Artikel 24 Niet-blijvende grafbeplanting
Niet-blijvende grafbeplantingen en losse voorwerpen op een graf die in een verwaarloosde staat verkeren kunnen door de beheerder worden verwijderd zonder dat aanspraak kan worden gemaakt op schadevergoeding. Losse bloemen, planten, kransen en dergelijke kunnen, wanneer zij verwelkt zijn, door de beheerder worden verwijderd. Linten, siervazen en dergelijke voorwerpen worden gedurende vier weken ter beschikking gehouden van de rechthebbende indien deze daartoe tevoren een mondelinge of schriftelijke aanvraag heeft ingediend bij de beheerder.
Artikel 25 Verwijdering grafbedekking
Het voornemen tot verwijdering van de grafbedekking maakt het college tenminste een jaar voorafgaande aan het tijdstip waarop de grafbedekking zal worden verwijderd per brief aan de rechthebbende of, wanneer het een algemeen graf betreft, aan de belanghebbende bekend. Wanneer het adres van de rechthebbende of belanghebbende niet bekend is, maakt het college het voornemen tot verwijdering van de grafbedekking gedurende tenminste een jaar voorafgaande aan het tijdstip waarop de grafbedekking zal worden verwijderd door middel van een bij het graf te plaatsen bordje.
Op grond van een daartoe door de rechthebbende bij het college ingediende aanvraag, blijft het gedenkteken/grafmonument na verwijdering nog gedurende vier weken ter beschikking van degene aan wie een vergunning als bedoeld in artikel 20 was verleend. De aanvraag kan worden ingediend gedurende de in het tweede lid genoemde termijn.

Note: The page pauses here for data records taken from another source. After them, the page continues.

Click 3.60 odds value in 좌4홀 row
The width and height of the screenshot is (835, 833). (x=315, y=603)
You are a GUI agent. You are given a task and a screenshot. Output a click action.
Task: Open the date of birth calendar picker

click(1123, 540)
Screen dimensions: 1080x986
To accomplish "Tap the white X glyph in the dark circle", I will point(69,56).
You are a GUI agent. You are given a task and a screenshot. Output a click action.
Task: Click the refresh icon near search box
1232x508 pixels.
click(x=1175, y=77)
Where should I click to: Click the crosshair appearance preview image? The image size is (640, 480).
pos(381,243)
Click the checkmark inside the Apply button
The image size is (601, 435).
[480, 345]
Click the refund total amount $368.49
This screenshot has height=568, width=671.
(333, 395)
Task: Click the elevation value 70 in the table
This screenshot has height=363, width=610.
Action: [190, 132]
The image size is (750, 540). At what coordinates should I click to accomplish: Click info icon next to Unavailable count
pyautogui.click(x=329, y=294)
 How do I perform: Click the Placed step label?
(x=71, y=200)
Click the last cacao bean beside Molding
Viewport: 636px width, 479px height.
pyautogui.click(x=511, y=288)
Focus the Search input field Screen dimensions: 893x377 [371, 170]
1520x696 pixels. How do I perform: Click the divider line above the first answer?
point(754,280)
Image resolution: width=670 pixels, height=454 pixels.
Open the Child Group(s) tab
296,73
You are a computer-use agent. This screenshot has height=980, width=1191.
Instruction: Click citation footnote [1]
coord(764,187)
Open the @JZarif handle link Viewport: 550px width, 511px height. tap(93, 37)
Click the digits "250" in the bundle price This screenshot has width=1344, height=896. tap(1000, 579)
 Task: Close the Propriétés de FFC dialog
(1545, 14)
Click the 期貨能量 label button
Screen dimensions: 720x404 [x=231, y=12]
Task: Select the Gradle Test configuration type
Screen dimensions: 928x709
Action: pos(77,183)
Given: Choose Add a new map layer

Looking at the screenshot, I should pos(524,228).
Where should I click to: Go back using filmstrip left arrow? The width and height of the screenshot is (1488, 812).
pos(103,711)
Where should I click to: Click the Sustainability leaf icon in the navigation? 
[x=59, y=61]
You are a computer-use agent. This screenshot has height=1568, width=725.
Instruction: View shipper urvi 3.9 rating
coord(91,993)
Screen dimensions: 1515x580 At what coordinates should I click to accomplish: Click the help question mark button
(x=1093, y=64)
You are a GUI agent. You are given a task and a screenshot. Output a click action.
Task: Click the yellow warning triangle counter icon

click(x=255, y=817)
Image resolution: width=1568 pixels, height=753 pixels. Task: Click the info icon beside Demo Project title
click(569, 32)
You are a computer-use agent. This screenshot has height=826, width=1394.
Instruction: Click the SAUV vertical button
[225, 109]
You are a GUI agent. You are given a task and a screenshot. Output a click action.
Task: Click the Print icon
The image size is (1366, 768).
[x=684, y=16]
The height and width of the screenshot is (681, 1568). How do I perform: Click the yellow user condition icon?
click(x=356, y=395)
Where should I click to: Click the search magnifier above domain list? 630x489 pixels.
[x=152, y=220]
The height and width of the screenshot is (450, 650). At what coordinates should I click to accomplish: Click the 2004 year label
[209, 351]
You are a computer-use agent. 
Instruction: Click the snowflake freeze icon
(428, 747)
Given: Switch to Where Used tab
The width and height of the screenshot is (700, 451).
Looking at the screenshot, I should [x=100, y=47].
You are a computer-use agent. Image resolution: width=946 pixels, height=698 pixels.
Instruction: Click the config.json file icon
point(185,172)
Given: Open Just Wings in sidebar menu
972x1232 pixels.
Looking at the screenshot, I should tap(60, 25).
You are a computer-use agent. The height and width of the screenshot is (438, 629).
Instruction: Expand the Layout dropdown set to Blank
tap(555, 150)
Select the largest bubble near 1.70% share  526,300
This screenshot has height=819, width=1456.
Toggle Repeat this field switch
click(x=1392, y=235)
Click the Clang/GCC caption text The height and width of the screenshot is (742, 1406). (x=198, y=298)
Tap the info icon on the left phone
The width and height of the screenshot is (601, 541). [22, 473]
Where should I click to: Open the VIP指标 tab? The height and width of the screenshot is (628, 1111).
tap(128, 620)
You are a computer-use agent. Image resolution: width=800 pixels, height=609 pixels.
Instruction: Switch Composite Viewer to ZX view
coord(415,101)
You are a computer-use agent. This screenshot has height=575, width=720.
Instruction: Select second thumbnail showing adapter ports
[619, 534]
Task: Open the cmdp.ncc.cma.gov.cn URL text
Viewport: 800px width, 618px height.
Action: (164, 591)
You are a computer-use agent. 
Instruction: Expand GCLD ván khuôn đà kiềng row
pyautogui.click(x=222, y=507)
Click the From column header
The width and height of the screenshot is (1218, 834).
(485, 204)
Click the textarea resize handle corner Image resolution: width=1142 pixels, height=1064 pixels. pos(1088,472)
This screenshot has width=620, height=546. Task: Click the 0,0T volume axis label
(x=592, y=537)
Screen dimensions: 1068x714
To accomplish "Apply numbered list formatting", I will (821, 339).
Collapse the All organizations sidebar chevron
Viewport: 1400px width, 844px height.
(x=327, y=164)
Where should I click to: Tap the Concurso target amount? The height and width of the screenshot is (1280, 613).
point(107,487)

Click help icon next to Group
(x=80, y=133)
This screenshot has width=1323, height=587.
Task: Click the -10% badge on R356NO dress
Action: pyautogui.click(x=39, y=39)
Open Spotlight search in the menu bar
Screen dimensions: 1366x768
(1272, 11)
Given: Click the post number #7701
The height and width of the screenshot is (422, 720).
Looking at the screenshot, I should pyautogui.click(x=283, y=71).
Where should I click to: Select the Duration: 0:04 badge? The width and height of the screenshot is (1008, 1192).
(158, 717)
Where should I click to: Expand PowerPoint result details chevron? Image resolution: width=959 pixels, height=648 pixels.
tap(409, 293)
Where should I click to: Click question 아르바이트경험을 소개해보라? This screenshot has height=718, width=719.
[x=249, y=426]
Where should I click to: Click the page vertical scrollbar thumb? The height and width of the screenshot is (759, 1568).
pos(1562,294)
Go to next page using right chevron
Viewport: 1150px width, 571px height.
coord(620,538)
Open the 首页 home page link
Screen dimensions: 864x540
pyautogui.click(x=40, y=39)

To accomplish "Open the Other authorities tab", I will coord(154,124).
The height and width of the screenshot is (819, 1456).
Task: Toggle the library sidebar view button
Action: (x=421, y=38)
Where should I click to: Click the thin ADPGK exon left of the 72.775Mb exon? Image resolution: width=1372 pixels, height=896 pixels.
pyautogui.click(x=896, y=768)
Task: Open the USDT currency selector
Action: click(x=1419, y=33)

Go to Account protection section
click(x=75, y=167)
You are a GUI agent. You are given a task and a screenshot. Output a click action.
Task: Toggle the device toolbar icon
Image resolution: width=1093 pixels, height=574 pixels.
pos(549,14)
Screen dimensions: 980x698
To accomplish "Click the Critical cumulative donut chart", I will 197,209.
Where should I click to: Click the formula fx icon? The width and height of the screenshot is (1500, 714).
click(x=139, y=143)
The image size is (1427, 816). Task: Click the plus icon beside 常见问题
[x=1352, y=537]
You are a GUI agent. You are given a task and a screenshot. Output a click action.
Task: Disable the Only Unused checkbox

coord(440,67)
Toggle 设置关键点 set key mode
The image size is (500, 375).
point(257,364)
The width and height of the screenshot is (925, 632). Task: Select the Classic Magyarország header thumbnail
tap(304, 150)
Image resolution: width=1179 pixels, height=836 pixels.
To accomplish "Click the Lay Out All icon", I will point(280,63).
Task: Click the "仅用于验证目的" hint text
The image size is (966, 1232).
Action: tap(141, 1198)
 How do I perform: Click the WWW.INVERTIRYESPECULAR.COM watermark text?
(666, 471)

Hoofdstuk 6 - Ruiming van graven, urnengraven en urnennissen
Artikel 26 Ruiming, bezorging van overblijfselen en as
Het voornemen van het college om een graf te ruimen wordt gedurende ten minste een jaar voorafgaande aan het tijdstip waarop het graf geruimd zal worden per brief aan de rechthebbende, of wanneer het een algemeen graf betreft, aan de belanghebbende bekend gemaakt. Wanneer het adres van de rechthebbende of gebruiker niet bekend is, maakt het college het voornemen tot ruiming van het graf gedurende ten minste een jaar voorafgaande aan het tijdstip van ruiming door middel van een bij het graf te plaatsen bordje bekend.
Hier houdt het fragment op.